• Article
Entretien avec Elena Serra : « Ce n’est pas moi qui ai choisi le mime, c’est lui qui m’a choisi ! »

Invitée au Festival MIMOS à Périgueux, Elena Serra mime, artiste-pédagogue, metteur en scène présente « La parole du silence», un spectacle ironique et poétique où elle évoque son parcours de femme-mime et célèbre l’histoire des Arts du Mime et du Geste à travers de grands Maîtres tels Étienne Decroux et Marcel Marceau. Disciple de ce dernier, Elena Serra l’assiste durant plus de 15 ans jouant dans les spectacles de sa Compagnie qui ont fait le tour du monde. Sa formation pluridisciplinaire (théâtre, clown, mime, danse) l’oriente vers une pédagogie où le corps, premier instrument porteur de la dramatique devient capable d’interpréter le langage au service de l’acteur. En 1998, elle rejoint Maxime Nourissat dans la Compagnie Mime de Rien et ensemble ils développent des projets artistiques et pédagogiques destinés à un large public toujours dans le souci d’un théâtre physique, populaire et pluridisciplinaire. Depuis plus de 20 ans, l’artiste engagée dirige des Masterclass dans différentes Écoles de Théâtre, Universités et Festivals en France et Europe. À MIMOS, elle anime une Masterclass sur le thème de la famille. Attachée à la transmission, Elena Serra est codirectrice du Collectif des Arts du Mime et du Geste et membre du GLAM (Groupe de Liaison des Arts du Mime et du Geste).

• Lignes fournies

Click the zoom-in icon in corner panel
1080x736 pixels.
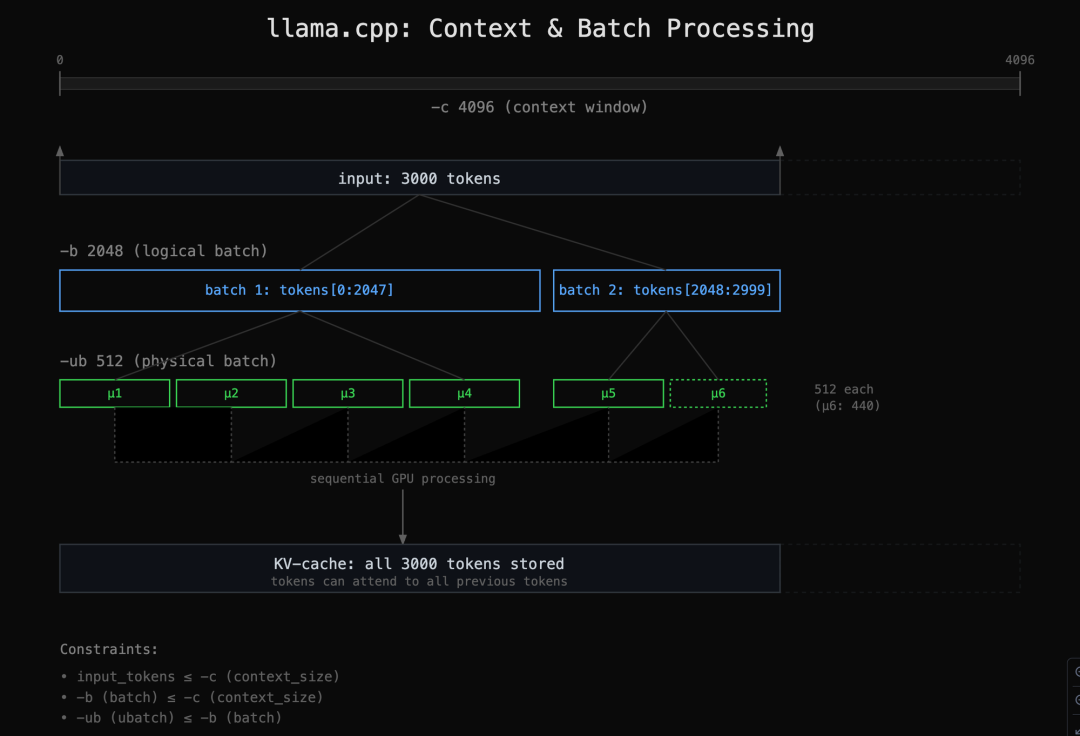(1077, 673)
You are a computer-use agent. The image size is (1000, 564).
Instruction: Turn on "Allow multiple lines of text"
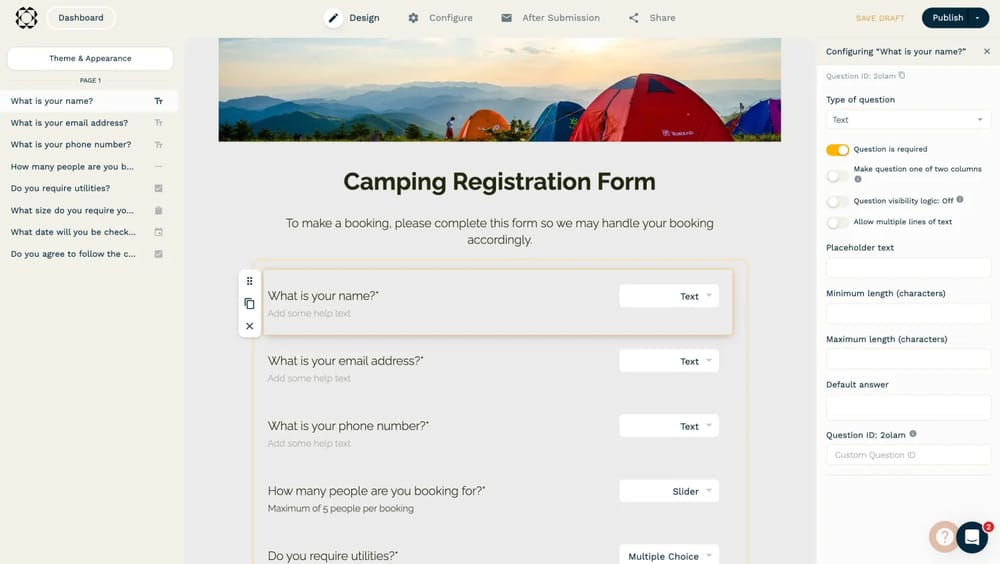(837, 222)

• Consignes
1/ Répondez à ces questions sur l'article sur Elena Serra :
(a) À quel festival Elena Serra est-elle invitée, et dans quelle ville ?
(b) Pendant combien de temps a-t-elle assisté Marcel Marceau ?
(c) En quelle année rejoint-elle Maxime Nourissat, et dans quelle compagnie ?
2/ Reprenez l'article sur Elena Serra là où il s'arrête, à la suite de sa dernière phrase.
Les lignes ci-dessus n'ont aucun rapport avec l'article sur Elena Serra.

• Réponses dans l'ordre
1/
(a) Au Festival MIMOS, à Périgueux.
(b) Pendant plus de 15 ans.
(c) En 1998, dans la Compagnie Mime de Rien.

2/
 

Paula Gomes : Vous êtes mime, artiste-pédagogue et metteur en scène, quelle a été votre formation artistique et qu’est-ce qui vous a conduit à devenir mime ?

Elena Serra : « Ce n’est pas moi qui ai choisi le mime, c’est lui qui m’a choisi ! »
Originaire du sud de l’Italie (région des Pouilles), je suis issue d’une grande famille dont je m’inspirais déjà très petite. Mon père adorait l’opéra. À travers les imitations de mes proches, le mouvement mime s’est imprégné en moi. J’ai fait 10 ans de danse et de dessin, des arts où le corps et le mouvement occupent une position centrale avec une certaine poésie, tout comme l’art du Mime. Formée aux Beaux-Arts de Turin dans la branche Costumière, j’ai aussi obtenu un diplôme de fin d’étude en danse contemporaine à l’École Teatro Nuovo de Turin. En 1985 à Montepulciano (Toscane-Italie), je rencontre Marcel Marceau lors d’un stage d’été au Cantieri Internazionali d’Arte. Il me propose de rejoindre son École Internationale de Mimodrame à Paris. Arrivée à 19 ans, j’en sors diplômée 3 ans après. Marceau me demande alors de le suivre en Amérique pour un grand séminaire d’été et par la suite à mener notre collaboration me confiant l’enseignement dans son École en raison de ses fréquentes tournées. Nourrie de mes propres inspirations et d’une formation pluridisciplinaire en théâtre, clown, mime, danse et chant, je transmets tout en continuant le théâtre, la danse et ma formation à l’École de Mime Corporel dramatique de Paris (Méthode Étienne Decroux) et auprès d’autres pédagogues et metteurs en scène : Carlo Boso, Dario Fo, Ariane Mnouchkine et Eugenio Allegri.

P.G. : Marcel Marceau a été un grand Maître pour vous, quelles autres personnes ont influencé votre parcours d’artiste et de pédagogue ?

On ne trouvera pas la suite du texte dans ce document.